Troppi imbonitori in politica, ma perché noi facciamo i gonzi?
di Diogene

Quando parlano di politica, i soggetti in causa hanno tutti ragione; e lo spiegano pure con cognizione di causa; così come – all’indomani di ogni elezione – nei commenti delle parti, hanno sempre vinto tutti, o quantomeno non perduto. È il teatrino della politica che – volenti o nolenti – dobbiamo sopportare, perché non c’è un’emittente televisiva che in questi giorni sia lontana dai grandi burattinai che muovono i fili della vita: la nostra vita.
Hanno tutti ragione questi signori e i loro ragionamenti, specie per chi è abituato a imbonire le piazze, arrivano a una sola conclusione: i cattivi sono gli altri, tutti, anche gli alleati di comodo, sì anche loro e lo spiegano; perché hanno tradito gli accordi, perché si sono scordati del popolo, perché con il loro comportamento hanno messo in crisi il Paese.

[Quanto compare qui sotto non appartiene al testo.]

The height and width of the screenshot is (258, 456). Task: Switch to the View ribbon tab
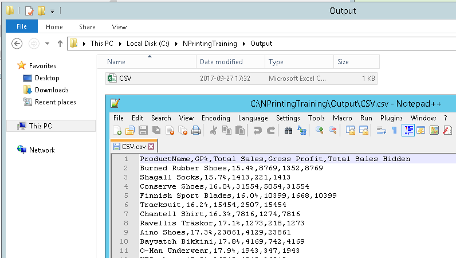point(119,27)
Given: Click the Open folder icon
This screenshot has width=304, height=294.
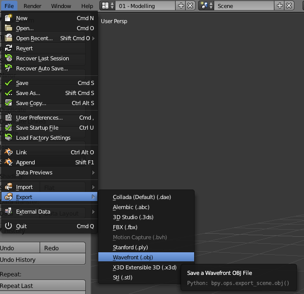Looking at the screenshot, I should point(9,28).
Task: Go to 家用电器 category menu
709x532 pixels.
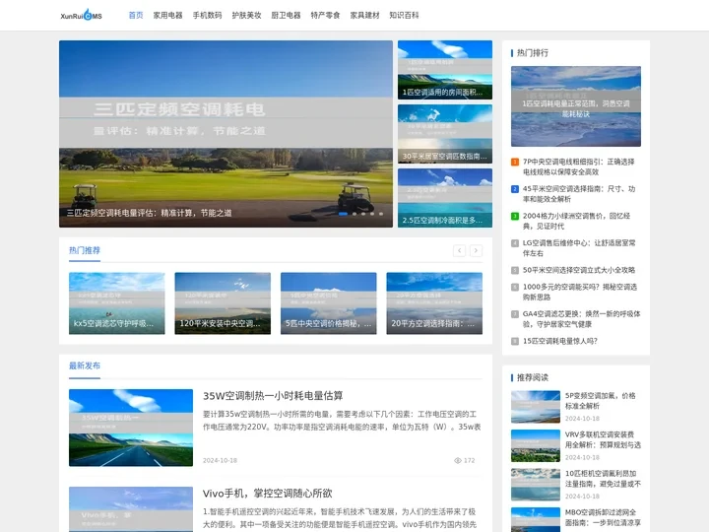Action: 167,16
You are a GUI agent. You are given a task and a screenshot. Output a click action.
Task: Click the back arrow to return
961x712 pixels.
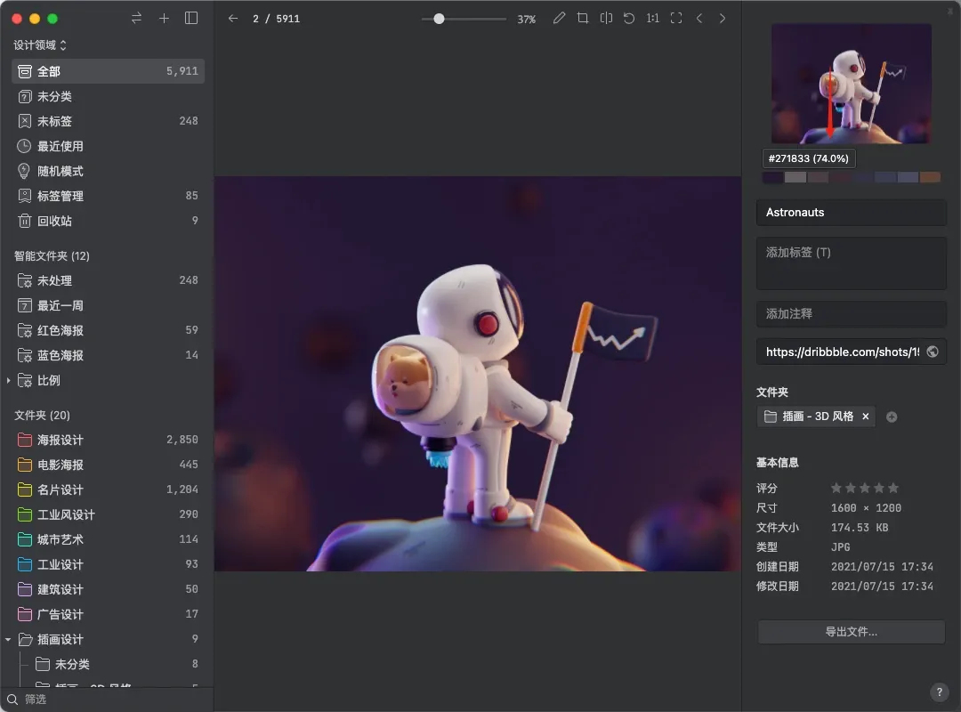coord(233,19)
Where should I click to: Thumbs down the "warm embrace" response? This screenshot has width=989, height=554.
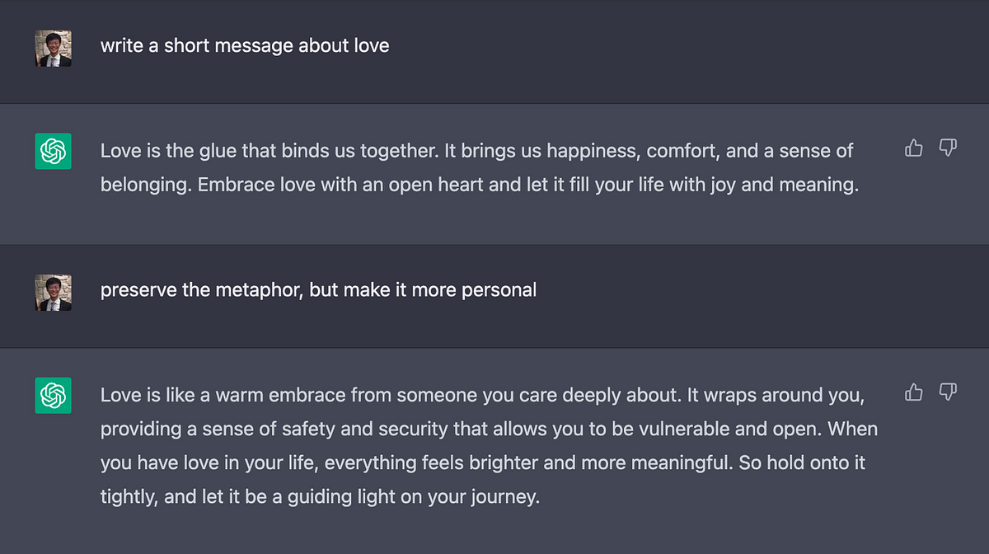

Fanno tutti così, purtroppo. “La tassa sulla prima casa non si doveva mettere; la tassa è iniqua; la prima casa è sacra e non va toccata!”. Adesso lo dice il Cavaliere, lo dice persino Monti che l’ha partorita e realizzata. Scusate, ma allora questa benedetta tassa chi l’ha messa? È forse un a autotassa, si è messa da sola? Ognuno poi ha la ricetta giusta per rimettere in sesto l’Italia che è arrivata ai minimi storici della disoccupazione e della povertà. “Dobbiamo rilanciare l’economia; dobbiamo far ripartire le aziende che sono il volano di una società evoluta; dobbiamo rimettere in moto le industrie; dobbiamo dare nuova linfa all’edilizia che langue”.

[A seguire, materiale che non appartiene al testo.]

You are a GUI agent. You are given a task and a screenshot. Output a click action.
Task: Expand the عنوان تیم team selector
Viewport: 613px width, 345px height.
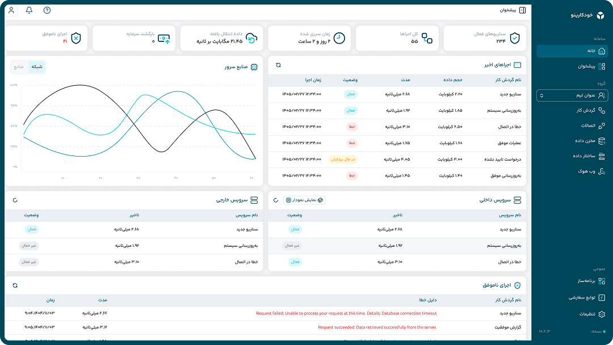click(x=572, y=95)
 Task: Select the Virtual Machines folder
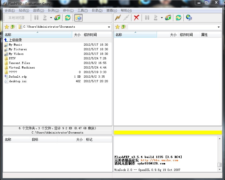[x=22, y=67]
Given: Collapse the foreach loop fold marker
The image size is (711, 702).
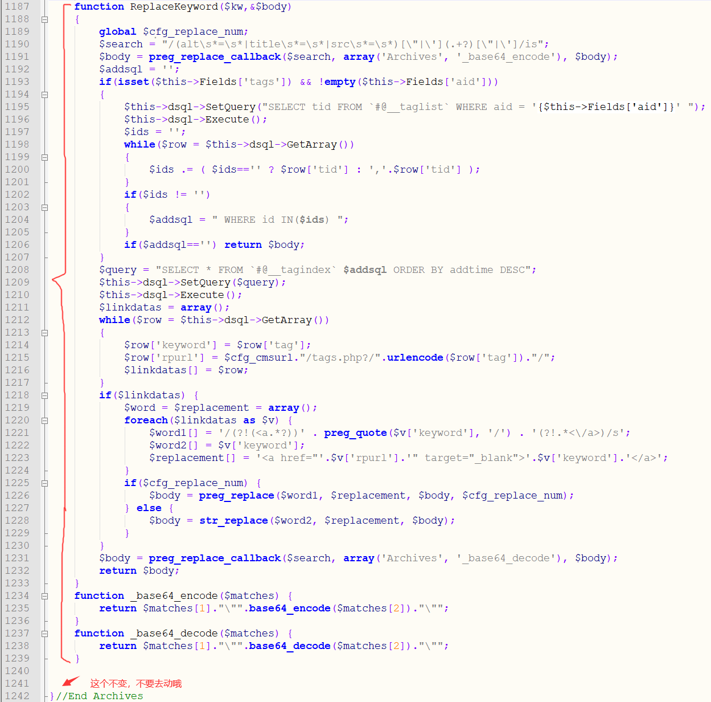Looking at the screenshot, I should tap(44, 421).
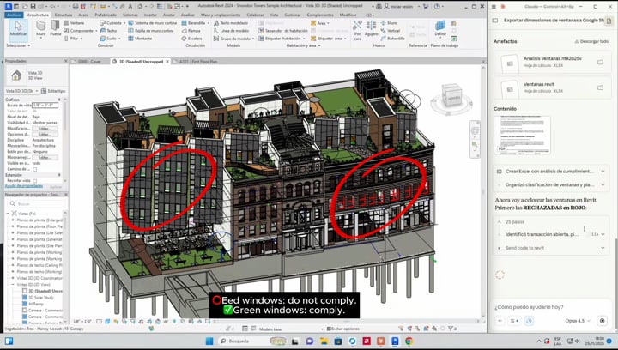Select the Barandilla railing tool

(196, 23)
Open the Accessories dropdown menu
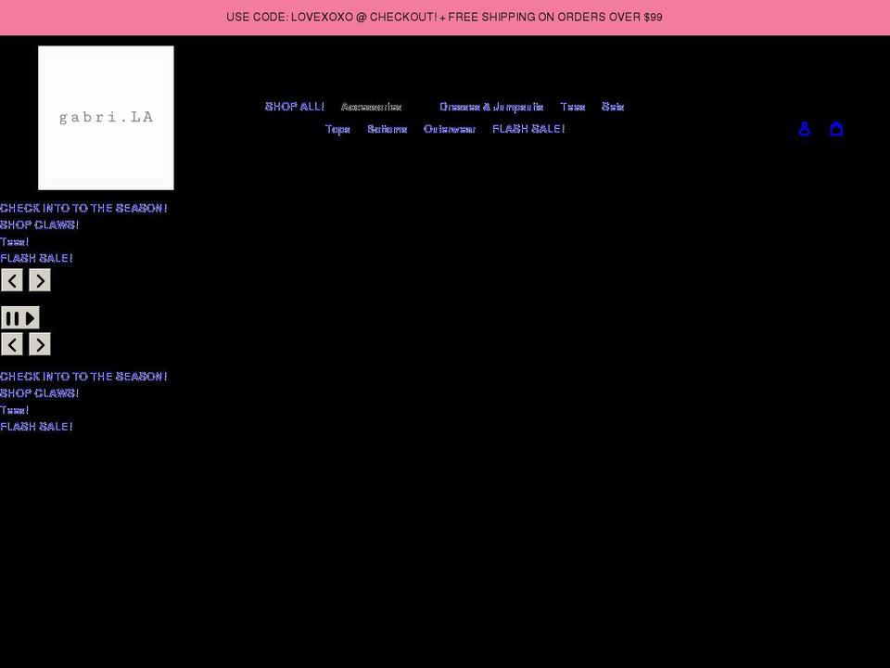This screenshot has height=668, width=890. click(371, 107)
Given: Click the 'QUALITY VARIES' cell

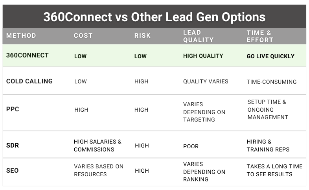Looking at the screenshot, I should 206,82.
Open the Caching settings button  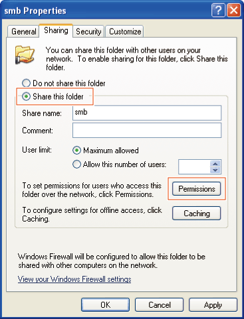pyautogui.click(x=197, y=213)
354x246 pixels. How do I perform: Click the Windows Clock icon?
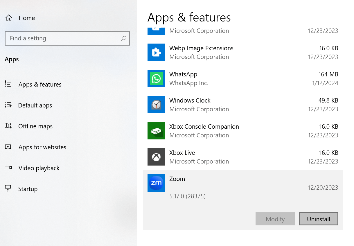pos(156,105)
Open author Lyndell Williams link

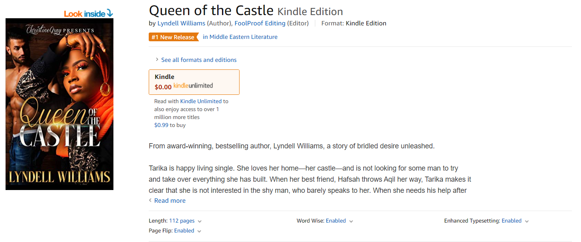tap(181, 23)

Quello che più preoccupa non è tanto il contenuto di tali enunciazioni, quanto la paternità di chi li evoca. Scusate, ma siete ancora quelli che erano al governo di questa nostra povera Italia? E se siete sempre voi, e lo siete, come mai questi programmi ve li siete tenuti belli dentro cari cari mentre il popolo – che voi tanto amate e considerate – era con l’acqua alla gola?
Quando raramente scrivo di politica, specie in prossimità di elezioni, mi viene sempre in mente il gioco delle tre carte. A Napoli ancora oggi – nonostante la gente con il passare degli anni dovrebbe essere più sveglia e attenta – c’è ancora il solito “crocchio” nella zona della Stazione Centrale; sono quelli del “questa vince e questa perde”. Lo sanno tutti che è un gioco per gonzi; ma ancora oggi cadono in tanti nella trappola. Così, allo stesso modo, in tanti rischiamo di farci infinocchiare da tanti imbonitori che sono in politica da anni e che non pensano minimamente di deporre le armi. Siamo allora davvero tutti gonzi? L’interrogativo è inquietante e – a prima vista – senza scampo. Che facciamo, allora, non andiamo più a votare?
Mi hanno insegnato fin dalla giovane età che chi comanda, per avere seguito e simpatia, deve dare l’esempio. Ma da chi dovremmo prendere questo esempio, me lo dite? Forse da quelli che quando si è trattato di dare un’aggiustatina all’economia del Paese hanno salvaguardato i loro tornaconti personali e hanno tassato a più non posso il popolo? Guardate: i sacrifici si possono chiedere perché in momenti di crisi tutti, in modo proporzionale al loro reddito, devono sentire il dovere di dare una mano al Paese. Però per prima chi comanda deve dare l’esempio e non a parole: non si può fare come quell’avvocato che quando vinceva una causa diceva trionfalmente “abbiamo vinto” e quando invece la perdeva, rivolto al cliente, diceva “hai perso”. No, siamo fuori strada e non siamo seri.
Ecco, questa è diventata la politica; dove sono i grandi statisti, le persone serie, gli onesti, i puri? Vedo all’orizzonte solo tanti imbonitori, anche con abiti diversi, perché abituati a cambiare spesso casacca: sono lì che ci aspettano. Allora, siamo noi i gonzi?